Children's Cancer Research Fund
- Founded: 1981
- Location: Minneapolis, Minneapolis;
- Key people: Elizabeth Crippen Allen, chief executive officer
- Website: childrenscancer.org

= Children's Cancer Research Fund =

US nonprofit organization

Children's Cancer Research Fund is a not-for-profit organization focused on raising money to fund research for childhood cancer. In addition to funding research, they also provide support programs for families affected by cancer.

== History ==
Children's Cancer Research Fund was founded by Diana and Norm Hageboeck in 1981 after their daughter died of leukemia. The organization officially registered as a 501(c)(3) charitable non-profit in February 1998.

In 2013, the Zach Sobiech Osteosarcoma Fund was established to designate funding specifically for osteosarcoma research. It's administered by the Children's Cancer Research Fund and donations fund research at the University of Minnesota. The fund honors Zach Sobiech, a musician who died of osteosarcoma in May 2013 at age 18.

In 2023, Elizabeth Crippen Allen was hired as the chief executive officer, replacing former CEO Daniel Gumnit.

== Events ==

The first fundraising event, "Dawn of a Dream", honored the Hageboeck's daughter, Katie, who died of leukemia. Since 1981, the Dawn of a Dream fundraiser has raised over $22 million for Children's Cancer Research Fund.

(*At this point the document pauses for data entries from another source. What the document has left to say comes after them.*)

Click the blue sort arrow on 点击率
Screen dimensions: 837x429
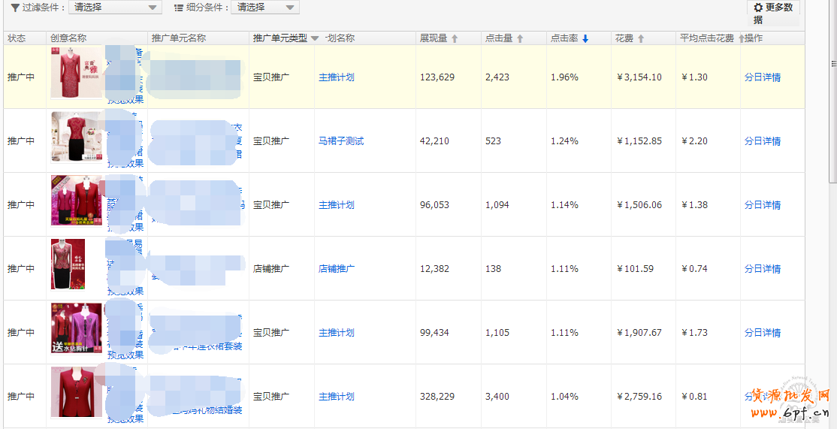click(x=585, y=39)
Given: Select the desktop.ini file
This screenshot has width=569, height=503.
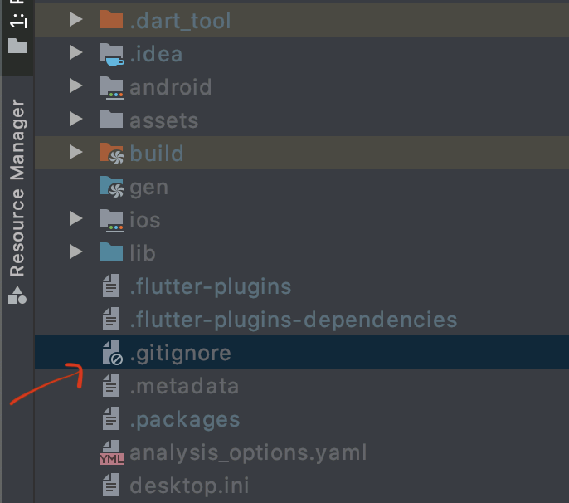Looking at the screenshot, I should (189, 486).
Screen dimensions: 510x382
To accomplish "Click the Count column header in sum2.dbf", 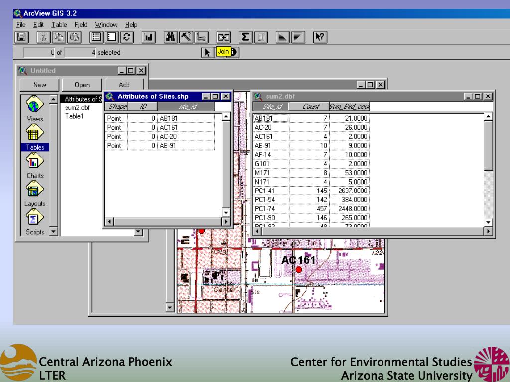I will coord(310,106).
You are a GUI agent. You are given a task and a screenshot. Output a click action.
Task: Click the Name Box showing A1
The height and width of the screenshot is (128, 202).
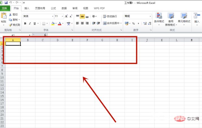click(14, 35)
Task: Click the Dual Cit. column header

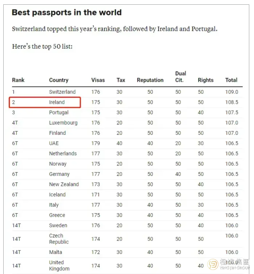Action: pos(181,77)
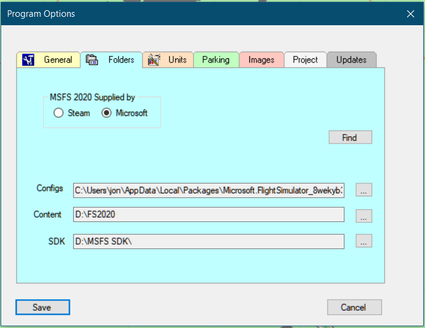Screen dimensions: 425x328
Task: Click the Content path field showing D:\FS2020
Action: 209,214
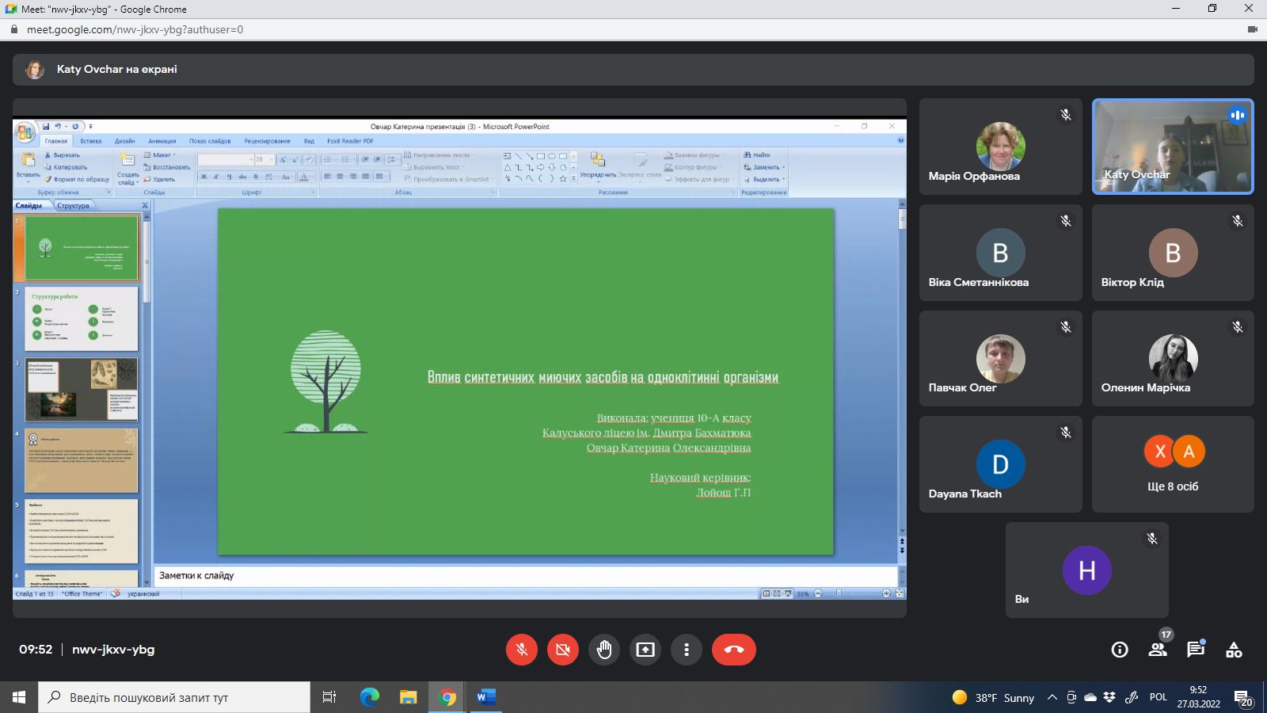This screenshot has width=1267, height=713.
Task: Open the activities shapes icon
Action: point(1234,650)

In December 2013, 5,000 people gathered in the rotunda at Mall of America in Bloomington, Minnesota, as part of the first "Clouds Choir", an annual event that raises money for the Zach Sobiech Osteosarcoma Research Fund. During the event, participants pay tribute to Zach Sobiech while singing his hit song "Clouds". In 2019, 6,000 people attended the event, along with celebrities from the film Clouds: Justin Baldoni, Neve Campbell, Tom Everett Scott, Sabrina Carpenter, Madison Iseman and Fin Argus.

In 2015, Great Cycle Challenge USA was launched to support Children's Cancer Research Fund. The event encourages participants to set a goal for riding their bike over the course of a month and to ask their family and friends to support them as they ride their bikes to raise awareness for cancer research. Over the history of Great Cycle Challenge USA, more than 230,000 people have participated from all 50 states, raising more than $24 million for Children's Cancer Research Fund.

== Research ==

Since its inception, the Children's Cancer Research Fund has invested over $186 million to research and support programs. In 2014, money raised through the Zach Sobiech Osteosarcoma Fund helped support breakthrough research. With funding support from Children's Cancer Research Fund, the osteosarcoma research team at the University of Minnesota discovered Semaphorin-4D (SEMA4D), a gene associated with the cause of osteosarcoma.